# Work instructions
Could you reproduce the material below exactly, from the line containing "Viewport: 1236px width, 666px height." through its last line, and leave out everything else?
*** Excerpted data Section Begins ***
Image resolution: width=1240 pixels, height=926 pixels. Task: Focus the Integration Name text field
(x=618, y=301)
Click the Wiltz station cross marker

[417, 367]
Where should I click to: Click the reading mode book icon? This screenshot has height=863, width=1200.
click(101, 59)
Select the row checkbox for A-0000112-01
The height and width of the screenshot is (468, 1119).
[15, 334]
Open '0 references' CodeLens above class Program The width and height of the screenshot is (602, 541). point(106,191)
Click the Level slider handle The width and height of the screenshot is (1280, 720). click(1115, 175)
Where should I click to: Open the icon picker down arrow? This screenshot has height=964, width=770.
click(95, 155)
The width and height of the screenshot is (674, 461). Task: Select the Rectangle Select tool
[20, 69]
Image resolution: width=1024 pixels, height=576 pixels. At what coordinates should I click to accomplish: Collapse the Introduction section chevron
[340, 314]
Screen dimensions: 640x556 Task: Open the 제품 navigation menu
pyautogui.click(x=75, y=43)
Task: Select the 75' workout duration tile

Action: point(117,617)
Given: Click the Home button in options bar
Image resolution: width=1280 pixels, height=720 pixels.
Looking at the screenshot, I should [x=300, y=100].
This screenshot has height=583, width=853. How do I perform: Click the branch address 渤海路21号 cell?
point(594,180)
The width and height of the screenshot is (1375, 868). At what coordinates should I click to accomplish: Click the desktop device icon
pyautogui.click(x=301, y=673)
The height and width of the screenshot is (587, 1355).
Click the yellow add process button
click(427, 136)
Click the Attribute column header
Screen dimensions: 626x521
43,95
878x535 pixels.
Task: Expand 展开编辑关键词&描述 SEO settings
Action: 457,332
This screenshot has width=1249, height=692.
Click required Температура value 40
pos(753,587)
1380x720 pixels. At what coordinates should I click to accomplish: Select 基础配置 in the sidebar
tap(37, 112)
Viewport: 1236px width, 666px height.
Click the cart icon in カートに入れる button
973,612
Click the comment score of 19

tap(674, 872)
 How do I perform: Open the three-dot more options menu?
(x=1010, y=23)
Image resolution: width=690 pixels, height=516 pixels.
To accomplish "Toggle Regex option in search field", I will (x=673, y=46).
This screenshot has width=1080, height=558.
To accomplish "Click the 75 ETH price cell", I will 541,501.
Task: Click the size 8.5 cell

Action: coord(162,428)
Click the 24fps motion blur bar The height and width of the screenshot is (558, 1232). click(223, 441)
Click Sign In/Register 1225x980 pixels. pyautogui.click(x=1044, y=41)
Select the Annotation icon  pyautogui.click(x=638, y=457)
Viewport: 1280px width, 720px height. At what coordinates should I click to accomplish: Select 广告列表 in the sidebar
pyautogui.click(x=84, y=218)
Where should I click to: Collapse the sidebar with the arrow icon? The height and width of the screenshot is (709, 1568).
*** Excerpted data Section Ends ***
# Result of the task
Viewport: 1236px width, 666px height.
Click the cart icon in カートに入れる button
973,612
Click the comment score of 19

tap(674, 872)
 How do I perform: Open the three-dot more options menu?
(x=1010, y=23)
Image resolution: width=690 pixels, height=516 pixels.
To accomplish "Toggle Regex option in search field", I will (x=673, y=46).
This screenshot has width=1080, height=558.
To accomplish "Click the 75 ETH price cell", I will 541,501.
Task: Click the size 8.5 cell

Action: coord(162,428)
Click the 24fps motion blur bar The height and width of the screenshot is (558, 1232). click(223, 441)
Click Sign In/Register 1225x980 pixels. pyautogui.click(x=1044, y=41)
Select the Annotation icon  pyautogui.click(x=638, y=457)
Viewport: 1280px width, 720px height. At what coordinates should I click to accomplish: Select 广告列表 in the sidebar
pyautogui.click(x=84, y=218)
Where should I click to: Collapse the sidebar with the arrow icon? The height and width of the screenshot is (709, 1568).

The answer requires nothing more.